### DATA LISTING
>>>

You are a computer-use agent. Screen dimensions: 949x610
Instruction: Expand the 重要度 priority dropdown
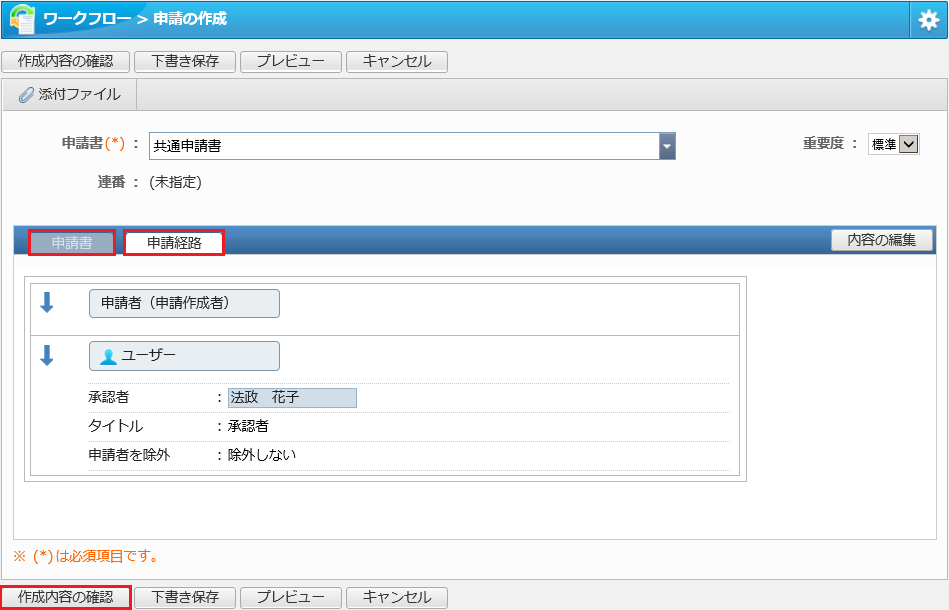[x=894, y=144]
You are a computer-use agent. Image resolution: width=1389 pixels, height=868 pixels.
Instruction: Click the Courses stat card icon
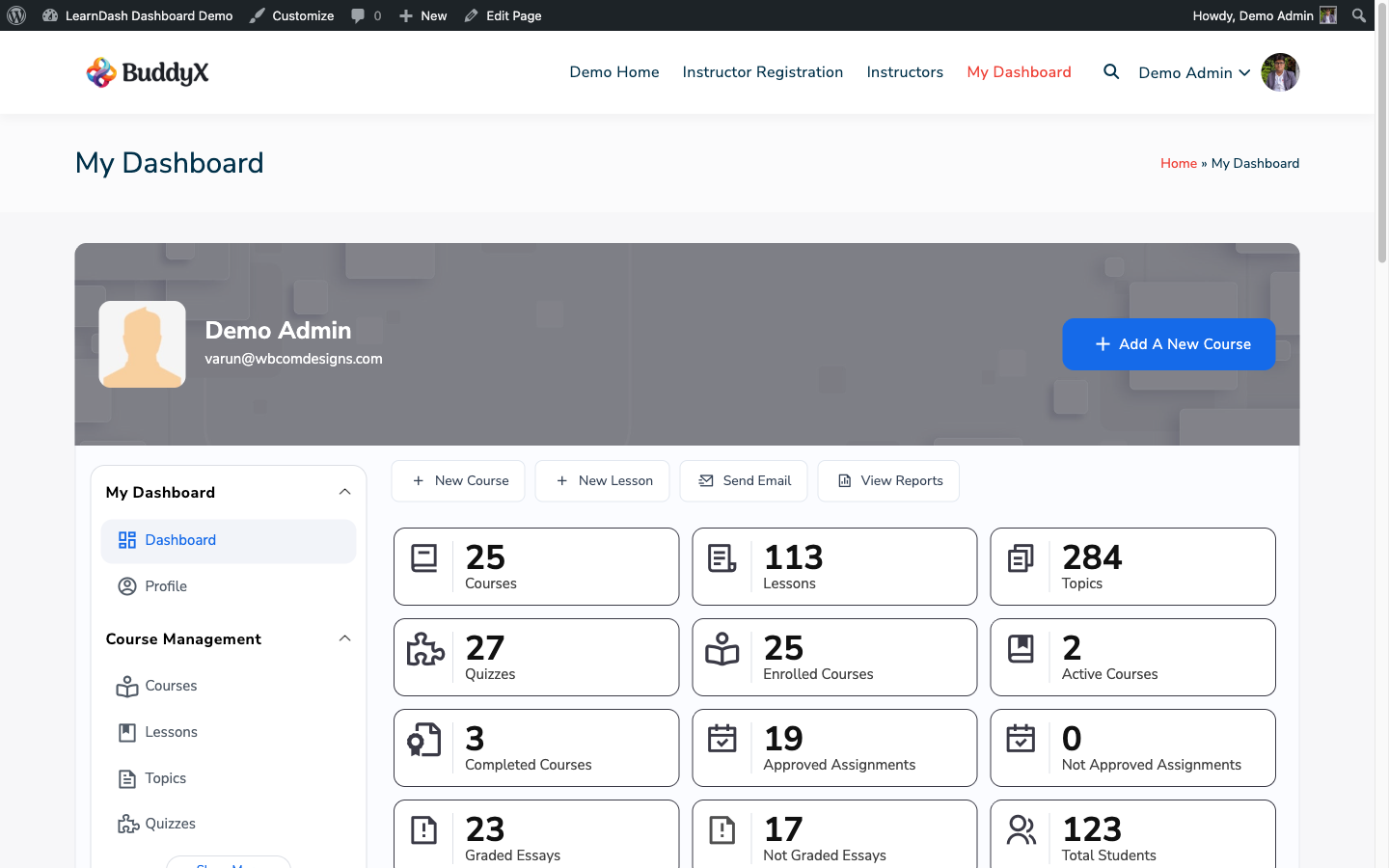[x=423, y=557]
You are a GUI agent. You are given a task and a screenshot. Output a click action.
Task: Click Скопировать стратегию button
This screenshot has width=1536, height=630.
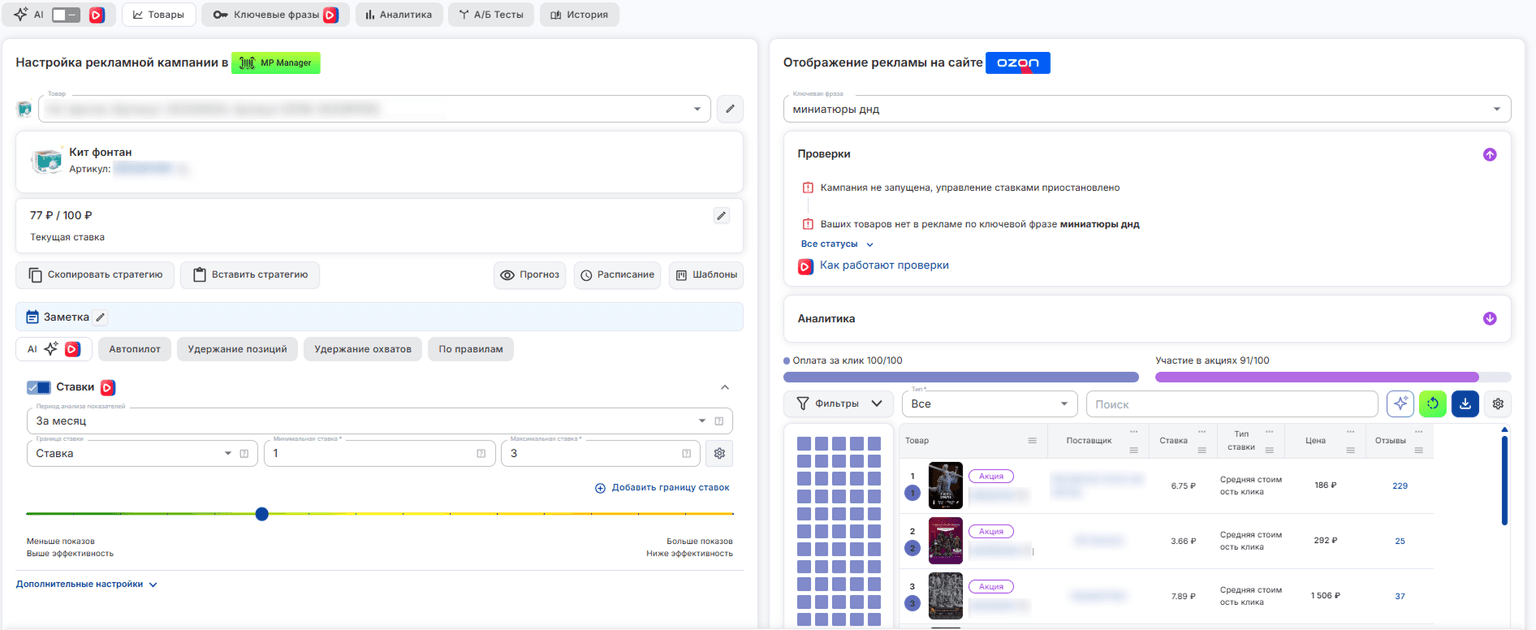pyautogui.click(x=95, y=275)
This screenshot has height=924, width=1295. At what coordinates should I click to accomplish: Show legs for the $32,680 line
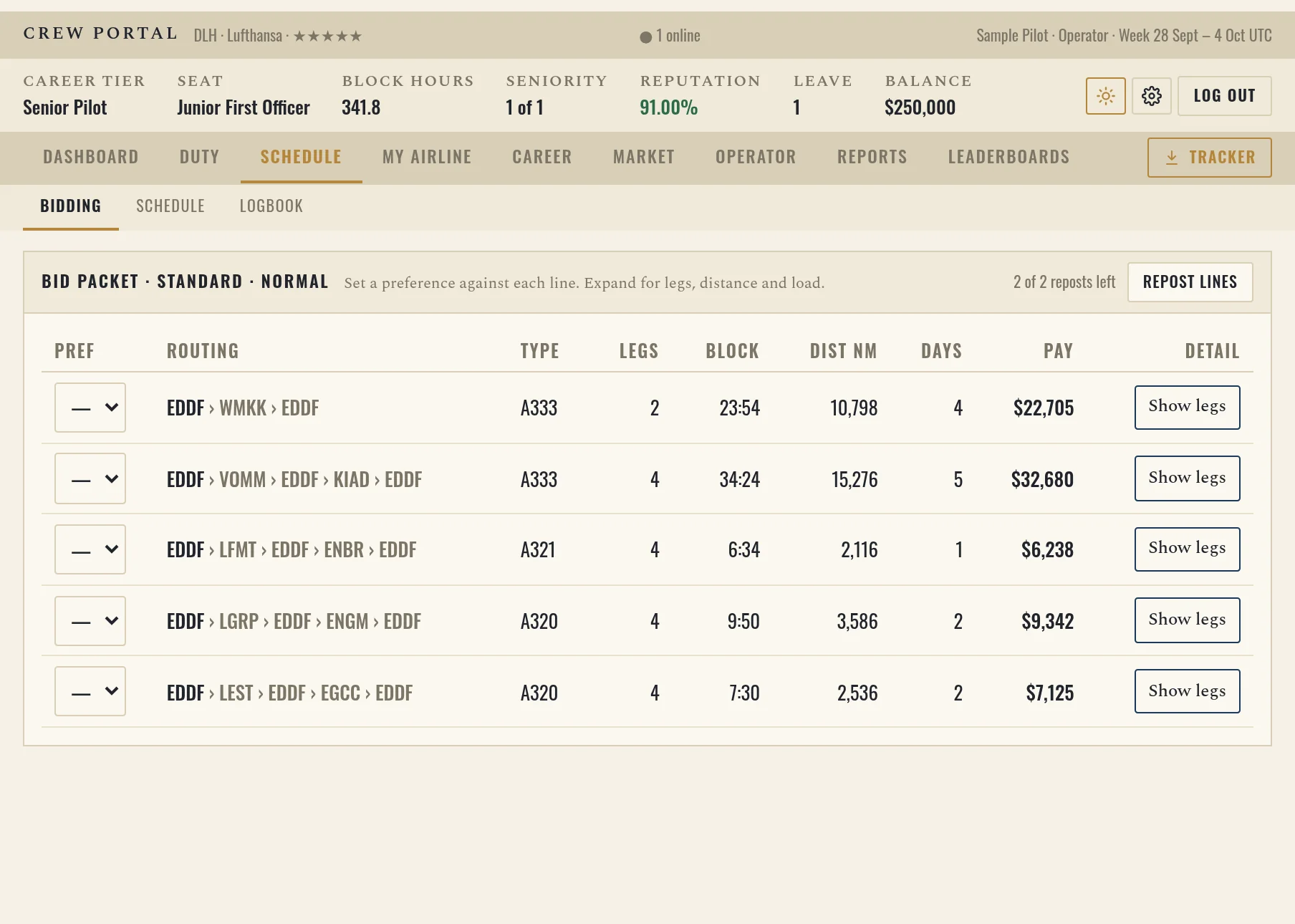pyautogui.click(x=1187, y=478)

<<<

### EXERCISE PROMPT
In the listing above, find each line with the word "agent" and return it.

### SOLUTION
You are a computer-use agent. Screen dimensions: 949x610
You are a computer-use agent. Image resolution: width=1389 pixels, height=868 pixels.
You are a GUI agent. You are given a task and a screenshot. Output a click action.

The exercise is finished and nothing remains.